Please utilize your EAP.... get this talked out.

Specializes in pediatric.

You need to debrief, in whatever way is helpful for you (typing it out, talking to someone, both??). I've only seen a code once, as a nursing student, and I will never forget the look on the guy's (dead) face. He wasn't my patient but it still had a strange effect on me. I called a girlfriend (a nurse) on my way home and felt much better just talking out loud with someone about the array of emotions I was experiencing.

Specializes in Critical Care, ED, Cath lab, CTPAC,Trauma.

((HUGS)) It is ok to be bothered by a code. You can't let it overwhelm you but it is hard sometimes ...you genuinely LIKE them. It's ok ((HUGS))

Patients die...it is a part of life. Sometimes no matter how hard you try...they still die. Sounds to me like a pulmonary emboli. 3 rounds of ACLS on a chronically vented patient is a valiant effort.

Take a hot bath, have some wine...or ice cream or all three. Love your family. You still did good today!

Specializes in critical care, ER,ICU, CVSURG, CCU.

esme12, said it best, I was thinking PE also, large ones, ie saddle emboli can not be resusitated successful ((hugs))

This is why it is not professional to get attached to the point that you feel you are "family". This is the reason you can't stop replaying this.

I respectfully disagree, I have a few codes that have hung with me and I didn't know one of them at all. I do agree however you have to mind your attachments to your patients.

I also agree you need to talk this out and be kind to yourself. This is going to happen, what they don't tell you in nursing school is eventually some incident is going to give you a bit of PTSD. This is yours, don't ignore it. Start working on it.

You are only human; it is okay to feel emotions after coding and losing a patient. (((HUGS))) This is why I am an advocate for debriefings after an event like that...for all who are/were involved, from PCT's to PT's, to RN's, etc. Some patients get to us more than others, especially those that we have taken care of for so long. Talk to someone on your unit, cry, get it all out, and deal with it in a healthy way.

That man's death sounds like the best outcome for him considering what all was going on. And who the heck codes a patient in that condition for 2 hours?

Specializes in pediatrics, occupational health.

Hey there,

So, I am wondering if it was the fact that your doctor coded for so long that was bothering you? I know that for me, when codes run smoothly, then I don't wonder about the code when I go home, but I think about the patient and what his loss to the family means.
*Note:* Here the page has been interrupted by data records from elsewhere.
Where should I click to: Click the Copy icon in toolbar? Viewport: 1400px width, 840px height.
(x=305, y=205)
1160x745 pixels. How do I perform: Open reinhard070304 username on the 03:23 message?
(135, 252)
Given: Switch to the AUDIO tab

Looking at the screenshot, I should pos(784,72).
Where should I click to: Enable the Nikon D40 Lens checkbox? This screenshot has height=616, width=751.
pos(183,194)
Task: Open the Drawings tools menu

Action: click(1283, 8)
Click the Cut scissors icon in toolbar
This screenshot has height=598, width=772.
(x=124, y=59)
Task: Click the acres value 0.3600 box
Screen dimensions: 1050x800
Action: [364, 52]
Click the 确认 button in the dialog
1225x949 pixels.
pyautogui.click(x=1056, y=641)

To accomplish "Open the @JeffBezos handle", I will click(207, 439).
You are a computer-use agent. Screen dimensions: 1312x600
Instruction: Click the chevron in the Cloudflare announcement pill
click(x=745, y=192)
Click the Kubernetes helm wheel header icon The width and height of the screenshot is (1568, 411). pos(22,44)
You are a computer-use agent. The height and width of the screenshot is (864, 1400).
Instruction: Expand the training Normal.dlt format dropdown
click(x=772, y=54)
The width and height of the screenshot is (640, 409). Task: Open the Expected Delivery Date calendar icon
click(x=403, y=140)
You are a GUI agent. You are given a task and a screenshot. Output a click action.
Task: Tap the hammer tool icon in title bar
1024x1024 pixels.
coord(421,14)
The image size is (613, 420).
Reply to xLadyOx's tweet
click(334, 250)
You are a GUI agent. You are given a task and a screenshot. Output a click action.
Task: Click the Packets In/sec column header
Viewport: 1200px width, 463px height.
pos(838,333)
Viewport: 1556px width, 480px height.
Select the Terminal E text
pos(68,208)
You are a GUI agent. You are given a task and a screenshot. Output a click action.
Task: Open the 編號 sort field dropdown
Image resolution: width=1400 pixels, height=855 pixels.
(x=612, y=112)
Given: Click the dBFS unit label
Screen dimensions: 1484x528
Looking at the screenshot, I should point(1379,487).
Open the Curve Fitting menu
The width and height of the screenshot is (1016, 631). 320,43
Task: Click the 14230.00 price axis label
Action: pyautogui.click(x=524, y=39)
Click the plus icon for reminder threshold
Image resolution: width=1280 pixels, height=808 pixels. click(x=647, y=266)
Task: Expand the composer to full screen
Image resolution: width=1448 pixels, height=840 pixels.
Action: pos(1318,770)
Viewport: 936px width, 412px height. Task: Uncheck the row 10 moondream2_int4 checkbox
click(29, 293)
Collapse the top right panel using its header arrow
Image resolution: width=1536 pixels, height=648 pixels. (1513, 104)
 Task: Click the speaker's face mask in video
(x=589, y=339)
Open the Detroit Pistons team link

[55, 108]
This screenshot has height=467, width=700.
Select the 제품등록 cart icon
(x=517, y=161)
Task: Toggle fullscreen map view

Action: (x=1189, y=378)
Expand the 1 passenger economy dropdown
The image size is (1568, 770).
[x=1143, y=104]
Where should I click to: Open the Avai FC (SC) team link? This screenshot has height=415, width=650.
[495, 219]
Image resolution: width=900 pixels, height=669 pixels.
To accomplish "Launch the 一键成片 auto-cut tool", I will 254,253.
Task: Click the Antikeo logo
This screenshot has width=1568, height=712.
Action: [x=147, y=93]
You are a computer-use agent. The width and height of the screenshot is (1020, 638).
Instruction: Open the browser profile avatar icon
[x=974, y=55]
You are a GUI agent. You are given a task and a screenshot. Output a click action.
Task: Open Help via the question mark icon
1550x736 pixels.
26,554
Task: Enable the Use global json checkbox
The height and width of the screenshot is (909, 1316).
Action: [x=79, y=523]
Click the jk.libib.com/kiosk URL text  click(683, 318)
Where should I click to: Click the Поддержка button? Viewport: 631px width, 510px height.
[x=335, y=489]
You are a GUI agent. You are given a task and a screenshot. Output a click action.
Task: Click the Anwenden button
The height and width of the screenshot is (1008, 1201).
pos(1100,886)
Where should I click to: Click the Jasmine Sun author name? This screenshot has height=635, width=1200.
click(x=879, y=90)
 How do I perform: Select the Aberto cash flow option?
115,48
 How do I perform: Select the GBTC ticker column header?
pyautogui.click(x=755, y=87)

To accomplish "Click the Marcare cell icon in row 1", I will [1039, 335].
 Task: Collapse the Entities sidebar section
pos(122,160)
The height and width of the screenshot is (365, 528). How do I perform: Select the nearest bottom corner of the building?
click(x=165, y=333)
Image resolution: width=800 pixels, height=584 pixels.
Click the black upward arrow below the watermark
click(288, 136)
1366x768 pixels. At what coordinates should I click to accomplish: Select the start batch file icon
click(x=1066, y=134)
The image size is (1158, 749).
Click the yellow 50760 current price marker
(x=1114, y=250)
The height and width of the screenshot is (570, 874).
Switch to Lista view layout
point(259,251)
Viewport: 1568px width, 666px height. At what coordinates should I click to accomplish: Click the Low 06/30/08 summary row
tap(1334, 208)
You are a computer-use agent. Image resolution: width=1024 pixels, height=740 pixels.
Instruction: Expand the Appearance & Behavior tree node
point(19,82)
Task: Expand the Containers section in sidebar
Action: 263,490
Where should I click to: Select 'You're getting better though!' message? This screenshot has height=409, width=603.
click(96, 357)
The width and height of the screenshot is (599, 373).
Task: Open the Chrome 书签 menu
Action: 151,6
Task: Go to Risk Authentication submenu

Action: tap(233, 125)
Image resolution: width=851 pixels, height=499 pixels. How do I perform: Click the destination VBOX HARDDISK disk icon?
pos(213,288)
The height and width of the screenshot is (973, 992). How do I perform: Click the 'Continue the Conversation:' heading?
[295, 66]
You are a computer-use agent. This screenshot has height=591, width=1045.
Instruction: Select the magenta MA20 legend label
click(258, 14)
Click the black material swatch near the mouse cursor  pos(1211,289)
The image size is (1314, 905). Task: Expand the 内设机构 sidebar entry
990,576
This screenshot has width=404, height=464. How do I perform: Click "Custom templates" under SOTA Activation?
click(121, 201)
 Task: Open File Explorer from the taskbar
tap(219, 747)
However, sometimes codes are not so "smooth" and man, that can stress out everyone! Those are the codes I replay in my head over and over - because I want to make sure that the next time we code a patient, those things don't happen again!

Of course I always shed a tear or 2 when one of my patients die, but - probably like you - I just remember that I am there to be the strength for the family, not the other way around. I think that compassion makes me a better nurse and the family can see that their loved one was important to me.

Firstinfamily-

I suppose I should have added some additional info. He was put on 100% on the vent when I first noticed something was "off". Also, we were in an ICU. He had been with us long term due to placement issues. We knew him well. Before he got too bad i looked at him and had this feeling that "today might be his day..." it was strange. Im doing OK, I've had a few days off to recouperate.

Specializes in Emergency, Telemetry, Transplant.

Did a doctor have a discussion with him about code status? You use the phrase "out of his misery." Did he want to go? I hope someone talked to him about his wishes….as a nurse we may need to facilitate that discussion between the pt. and the doctor.

Either way, talk to someone about about. It should get better with time.